Why interoperability? Fundamentally, interoperability is exactly what it sounds like – all the different pieces of technology fitting together nicely. What you don’t want is jenga, where removing or adding one technology system has the potential to bring the whole thing down. What you want is legos!
An SIS, or Student Information System, is a critical part of this equation. There are a variety of SISs on the market, but here are some of the major ones:
- Banner by Ellucian
- Colleague (also by Ellucian) billed as an ERP (sometimes these terms are overlapping – find some clarification definitions here – but you don’t need to know this much detail.)
- PeopleSoft by Oracle
- Workday SIS
- Jenzebar SIS
You don’t need to become an expert on SISs, but you should know some of the major names. You can also Google terms like ERP, CRM, LRM in combination with “college” or “student” and get some other, smaller options that are out there.
Many of the SISs (just like the LMSs) that dominate the marketplace are older, or more legacy technologies. Sometimes these are the most stable. It is often challenging for an institution to extricate itself from one system to find a different one, simply because of the pain involved in going through the transfer of information and the necessary updates to workflow, processes and procedures.
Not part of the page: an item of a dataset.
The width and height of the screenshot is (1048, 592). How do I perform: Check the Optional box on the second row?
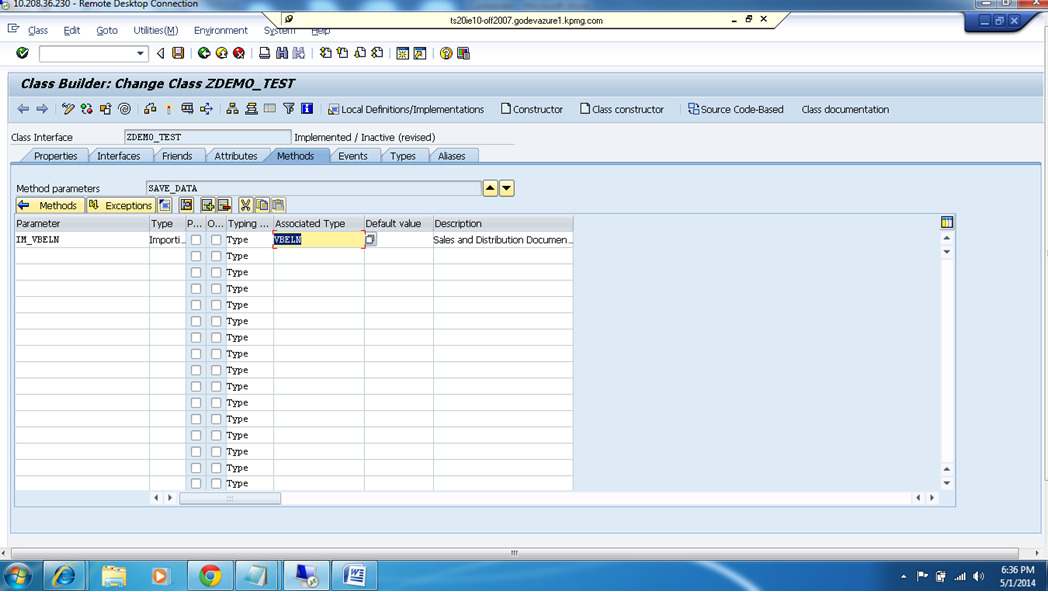coord(215,255)
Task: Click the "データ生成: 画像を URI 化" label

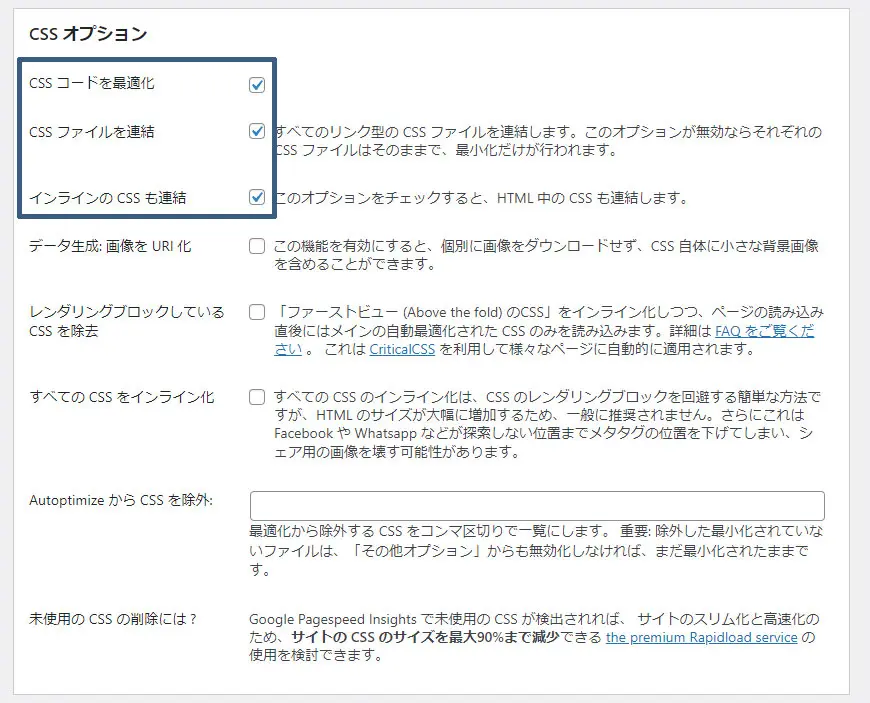Action: point(110,246)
SISs and LMSs are two of the major systems that must integrate. There are a whole host of plugins or additional modular software components that can be added on to any of these types of systems for additional functionality. For example, Blackboard Collaborate, a synchronous webconferencing tool, can be selected by colleges, but isn’t part of the base “Blackboard Learn” product.
Interoperability is hard, which is why IMS Global – a nonprofit consortium – has been working to create stable open standards (learn more about that here) so that all manner of companies and institutions can create more “plug and play” environments.
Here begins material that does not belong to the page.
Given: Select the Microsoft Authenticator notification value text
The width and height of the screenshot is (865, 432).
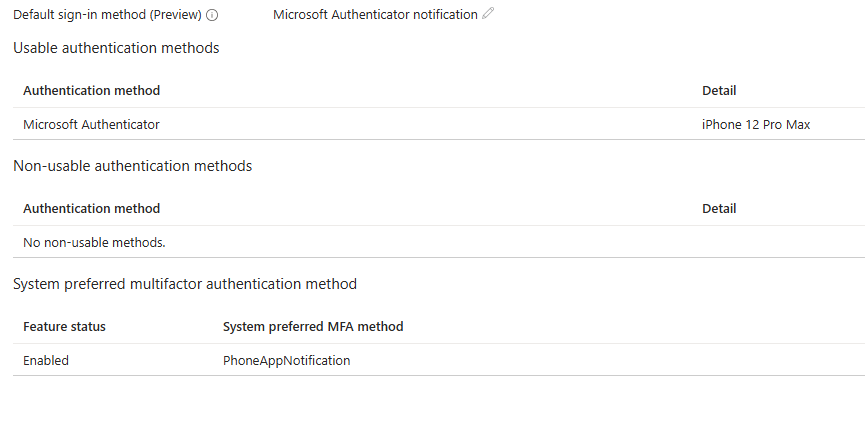Looking at the screenshot, I should point(375,15).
If you’re interested in a bit more complexity surrounding interoperability, you can find it here (and on many pages of the IMS Global site.) The below graphic illustrates some of the elements and open standard languages necessary to make “plug and play” possible without needing programmers to write the integration for each college separately on a custom basis.
And that’s all there is to know! Just kidding – but this is a good start:)
This is the conclusion of our lesson on eLearning Infrastructure and Architecture.